— Problem statement —
Only what runs from the line with "Task: Open the response Cookies tab" to the end of the data should appear in the answer, exactly as written and without pictures.

(Stored data entries)
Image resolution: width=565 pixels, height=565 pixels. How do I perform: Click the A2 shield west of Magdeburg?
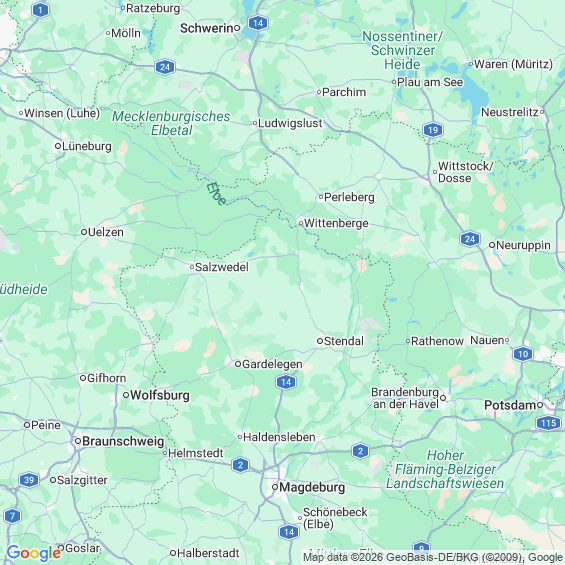point(240,465)
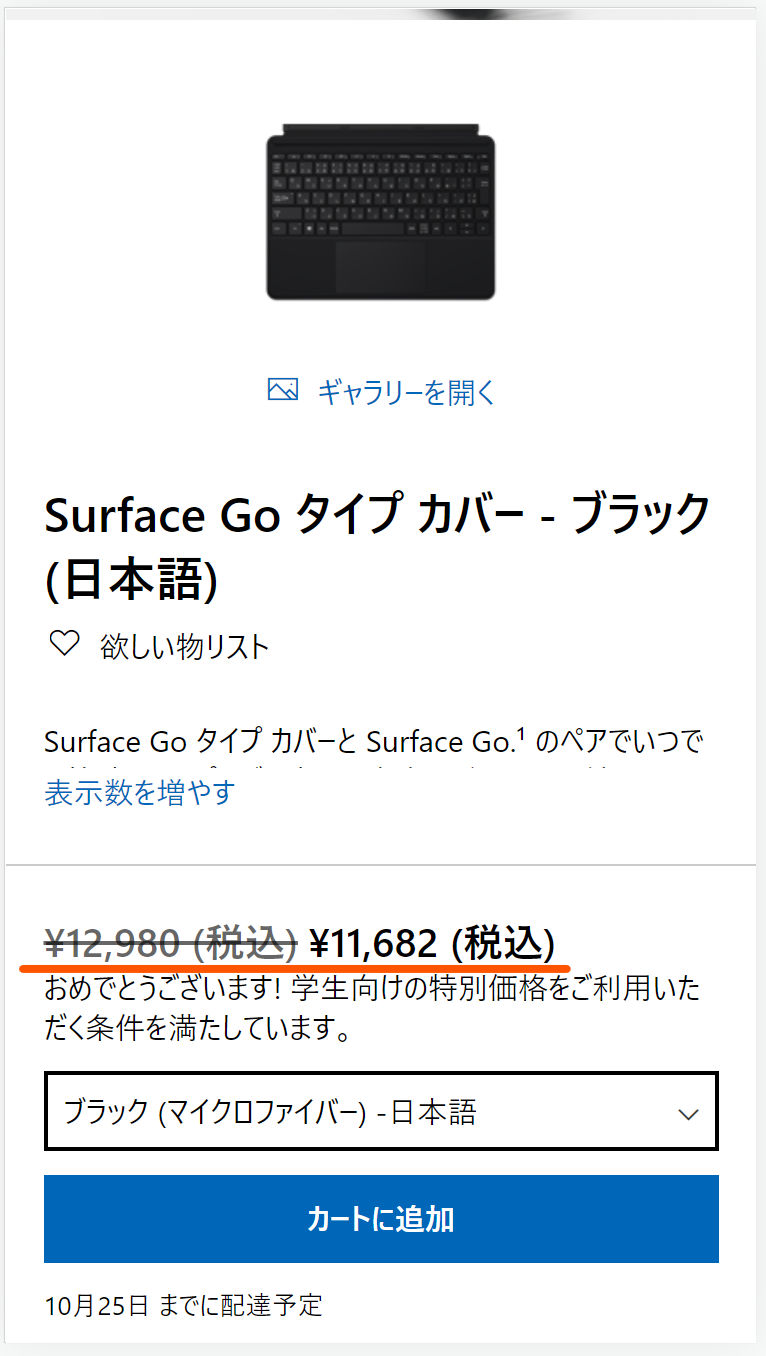
Task: Open the ブラック (マイクロファイバー) color dropdown
Action: pyautogui.click(x=380, y=1112)
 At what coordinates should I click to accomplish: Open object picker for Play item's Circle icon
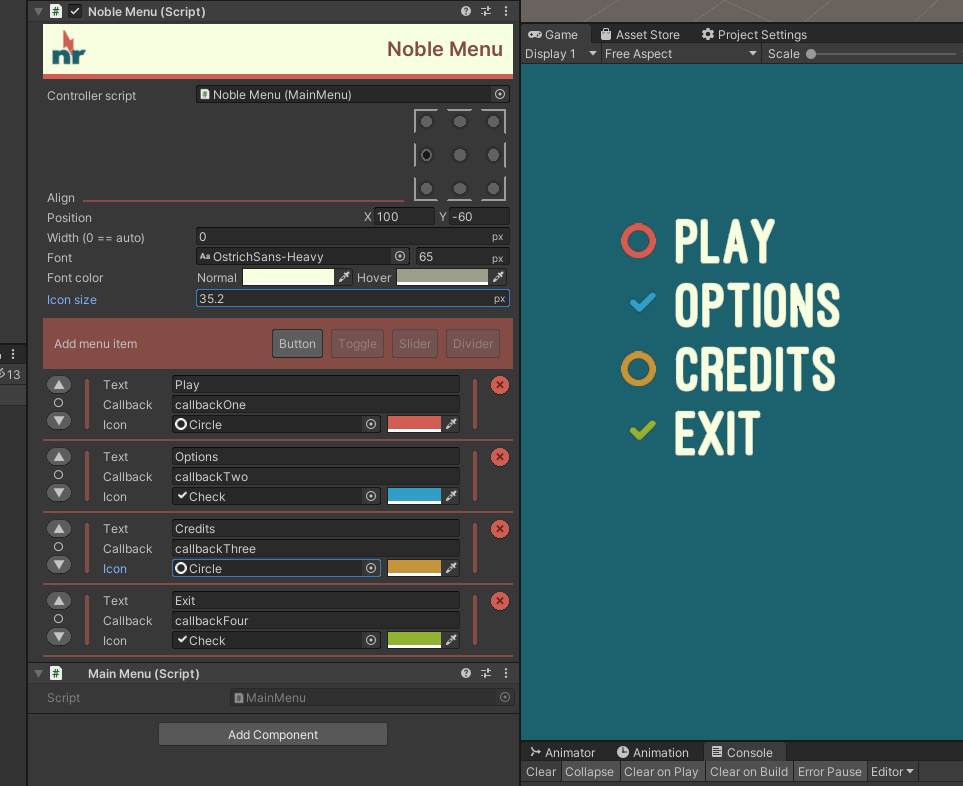click(x=370, y=424)
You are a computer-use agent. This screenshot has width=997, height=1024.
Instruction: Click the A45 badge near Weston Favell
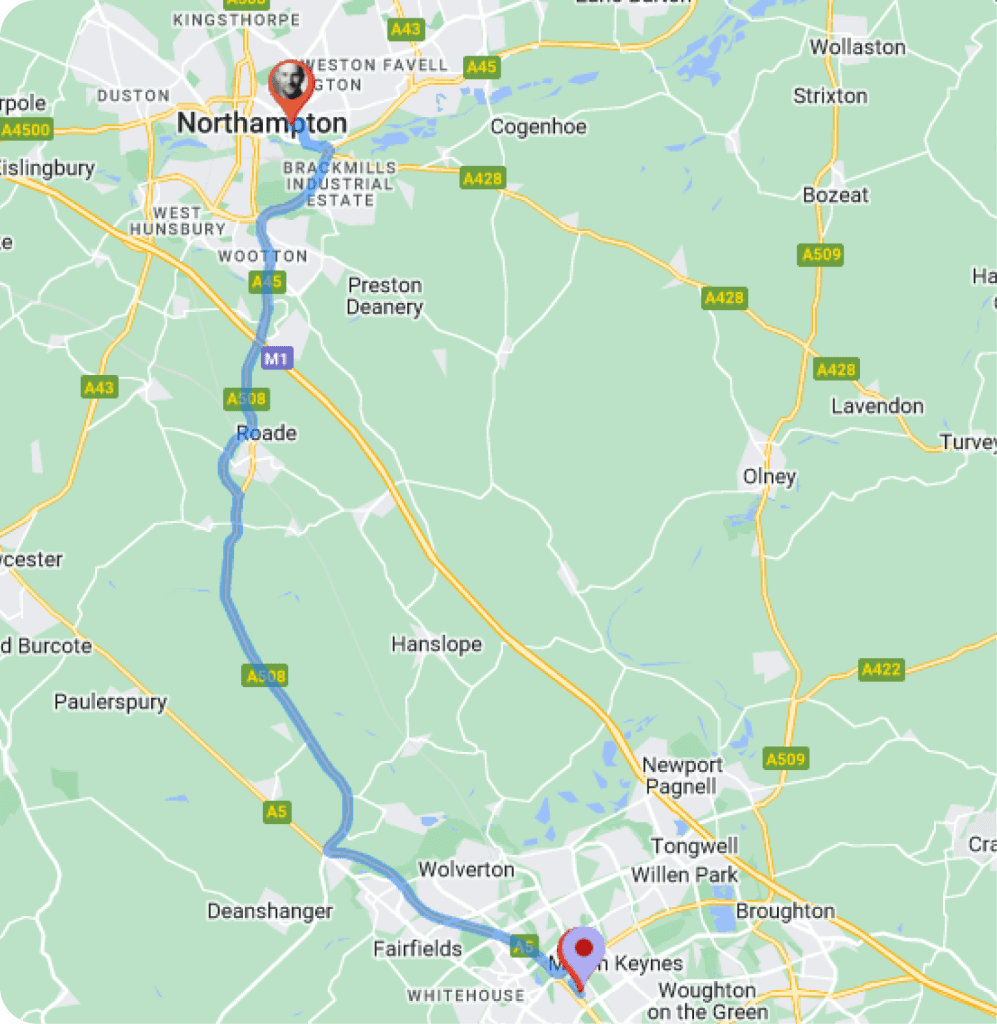click(x=482, y=67)
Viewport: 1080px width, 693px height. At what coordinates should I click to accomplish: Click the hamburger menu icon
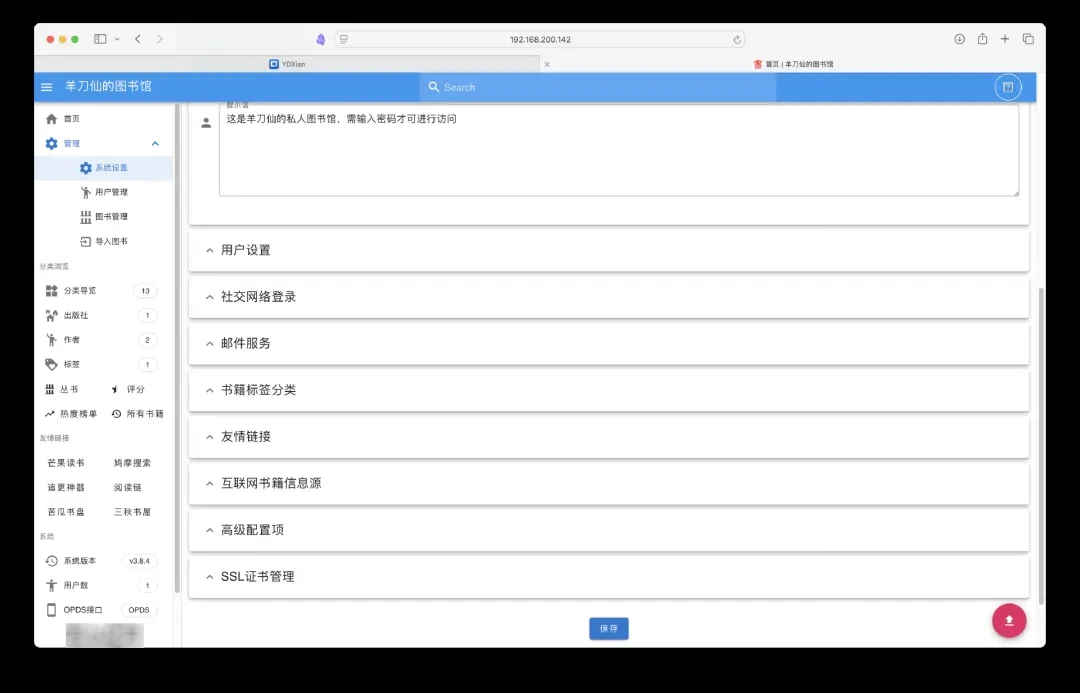[x=46, y=87]
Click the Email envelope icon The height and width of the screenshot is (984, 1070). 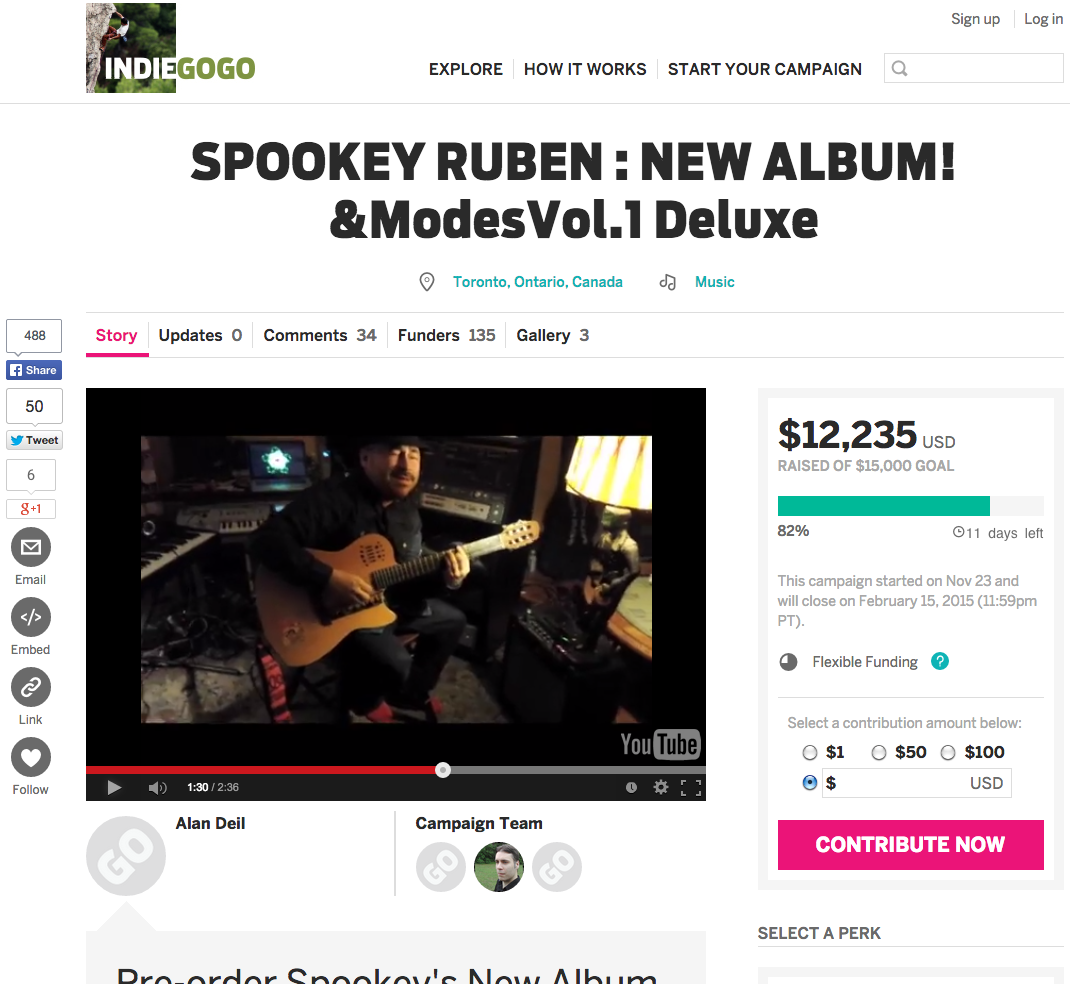coord(31,547)
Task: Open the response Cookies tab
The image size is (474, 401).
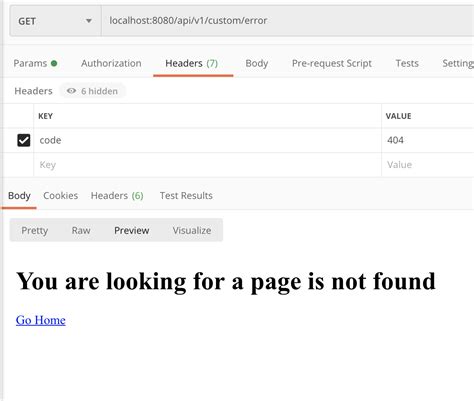Action: click(x=60, y=196)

— Answer space —
Task: Open the response Cookies tab
The image size is (474, 401).
Action: click(x=60, y=196)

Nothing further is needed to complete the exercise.